While hotels have been dangling those $15 in-room movies in front of you for years, we’ll let you in on a little secret: while 90 percent of the profits from on-demand movie purchases are from films of the X-rated variety, on average, only one percent of hotel guests actually order a movie at all — which makes keeping an up-to-date library of on-demand media seem like a waste of time and money. The better option? Netflix!

Enseo, a Texas-based technology provider that's been outfitting hotel rooms around the globe with Netflix, Hulu, YouTube and other streaming entertainment options, recently crunched the numbers on in-room entertainment from hotels around the world and found that, whereas an estimated one percent of guests were likely to pay for a single movie, 40 percent of guests will access Netflix where it’s available — and their viewing sessions will last four times as long. Which makes Enseo’s pitch to hotels who want to deliver the best customer experience pretty simple: lose the porn.

“It’s a hard conversation,” Enseo CEO Vanessa Ogle told Variety, because hotel operators know that most of their in-room entertainment revenue is derived from adult fare. But Ogle thinks the hotel industry needs to look closer at the real numbers. One issue she points to is the number of guests who dispute these charges during checkout and end up not paying at all. According to Ogle, hotels are losing money by relying on traditional in-room movie services.

Clearly, she has made her voice heard, as more and more hotel brands are deciding that offering their guests complimentary access to the streaming channels they love at home is the better business model.

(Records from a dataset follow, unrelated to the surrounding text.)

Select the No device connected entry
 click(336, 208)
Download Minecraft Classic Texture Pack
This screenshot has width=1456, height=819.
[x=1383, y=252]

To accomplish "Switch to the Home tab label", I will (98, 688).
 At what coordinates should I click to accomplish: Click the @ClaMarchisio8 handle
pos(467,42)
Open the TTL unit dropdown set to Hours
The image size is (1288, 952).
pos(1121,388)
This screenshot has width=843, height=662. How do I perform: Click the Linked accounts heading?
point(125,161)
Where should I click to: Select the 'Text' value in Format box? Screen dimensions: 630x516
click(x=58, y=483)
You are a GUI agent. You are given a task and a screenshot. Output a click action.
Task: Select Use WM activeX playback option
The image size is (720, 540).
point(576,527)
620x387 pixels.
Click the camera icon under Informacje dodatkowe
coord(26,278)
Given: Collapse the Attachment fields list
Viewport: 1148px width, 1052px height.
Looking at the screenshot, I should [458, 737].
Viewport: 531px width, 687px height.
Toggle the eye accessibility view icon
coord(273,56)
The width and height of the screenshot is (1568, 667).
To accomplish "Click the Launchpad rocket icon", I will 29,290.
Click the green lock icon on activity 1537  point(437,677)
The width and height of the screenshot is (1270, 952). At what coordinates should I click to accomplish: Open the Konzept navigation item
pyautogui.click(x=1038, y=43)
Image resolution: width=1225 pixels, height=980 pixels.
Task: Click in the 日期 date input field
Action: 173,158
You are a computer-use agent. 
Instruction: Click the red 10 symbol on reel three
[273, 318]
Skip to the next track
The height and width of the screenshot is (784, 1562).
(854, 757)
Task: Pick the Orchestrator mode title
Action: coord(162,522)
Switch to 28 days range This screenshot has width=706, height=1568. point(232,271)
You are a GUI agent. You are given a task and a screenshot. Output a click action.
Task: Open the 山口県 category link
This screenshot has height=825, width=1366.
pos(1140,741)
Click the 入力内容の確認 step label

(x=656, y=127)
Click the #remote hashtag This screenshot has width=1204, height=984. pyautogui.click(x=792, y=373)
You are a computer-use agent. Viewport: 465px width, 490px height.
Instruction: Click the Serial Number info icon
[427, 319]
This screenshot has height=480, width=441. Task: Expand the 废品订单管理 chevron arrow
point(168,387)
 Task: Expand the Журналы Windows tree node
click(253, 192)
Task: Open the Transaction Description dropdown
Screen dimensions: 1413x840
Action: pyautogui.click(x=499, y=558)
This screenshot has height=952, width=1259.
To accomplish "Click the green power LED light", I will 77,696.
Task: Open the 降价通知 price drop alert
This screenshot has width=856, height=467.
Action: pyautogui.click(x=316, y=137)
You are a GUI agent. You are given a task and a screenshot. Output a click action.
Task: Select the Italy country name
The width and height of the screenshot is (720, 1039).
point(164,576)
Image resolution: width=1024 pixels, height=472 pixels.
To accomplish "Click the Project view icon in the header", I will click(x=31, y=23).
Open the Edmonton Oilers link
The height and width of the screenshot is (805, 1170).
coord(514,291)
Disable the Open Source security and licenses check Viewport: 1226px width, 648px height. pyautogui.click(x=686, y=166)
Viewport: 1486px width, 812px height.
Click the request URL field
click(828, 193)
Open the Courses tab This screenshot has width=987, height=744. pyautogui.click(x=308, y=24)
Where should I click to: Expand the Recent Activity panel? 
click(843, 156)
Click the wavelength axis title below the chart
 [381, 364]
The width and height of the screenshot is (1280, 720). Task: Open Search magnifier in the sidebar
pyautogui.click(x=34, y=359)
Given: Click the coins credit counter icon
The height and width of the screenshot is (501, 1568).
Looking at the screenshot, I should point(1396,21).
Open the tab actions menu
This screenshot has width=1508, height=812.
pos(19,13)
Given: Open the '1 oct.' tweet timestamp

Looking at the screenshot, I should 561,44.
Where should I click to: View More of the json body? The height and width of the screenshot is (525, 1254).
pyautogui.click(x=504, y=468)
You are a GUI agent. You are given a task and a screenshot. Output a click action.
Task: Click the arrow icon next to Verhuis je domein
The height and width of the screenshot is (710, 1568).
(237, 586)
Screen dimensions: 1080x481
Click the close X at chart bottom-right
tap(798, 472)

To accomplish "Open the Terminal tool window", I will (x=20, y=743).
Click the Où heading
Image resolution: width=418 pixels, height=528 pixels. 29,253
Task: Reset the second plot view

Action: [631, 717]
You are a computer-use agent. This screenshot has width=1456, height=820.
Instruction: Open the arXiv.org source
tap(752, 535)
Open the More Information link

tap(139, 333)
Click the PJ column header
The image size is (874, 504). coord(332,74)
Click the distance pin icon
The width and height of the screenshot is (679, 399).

In 2015, Marriott became the first brand to make the switch — courtesy of Enseo — with Scott Hansen, Marriott International’s director of guest technology, explaining in an interview with Skift that visitors' habits have changed and “the video-on-demand model wasn’t sustainable anymore."

Hilton, La Quinta and Gaylord Hotels soon followed in Marriott’s footsteps. In August, Enseo made a deal with Netflix, allowing the company to integrate the Netflix app into even more hotel rooms, and today you can find its technology in 100,000 hotel rooms around the world with plenty more on the way. Earlier this week, Millennium Hotels announced it'll be partnering with Enseo to upgrade the entertainment options in its 5,121 hotel rooms nationwide. The streaming revolution has officially arrived.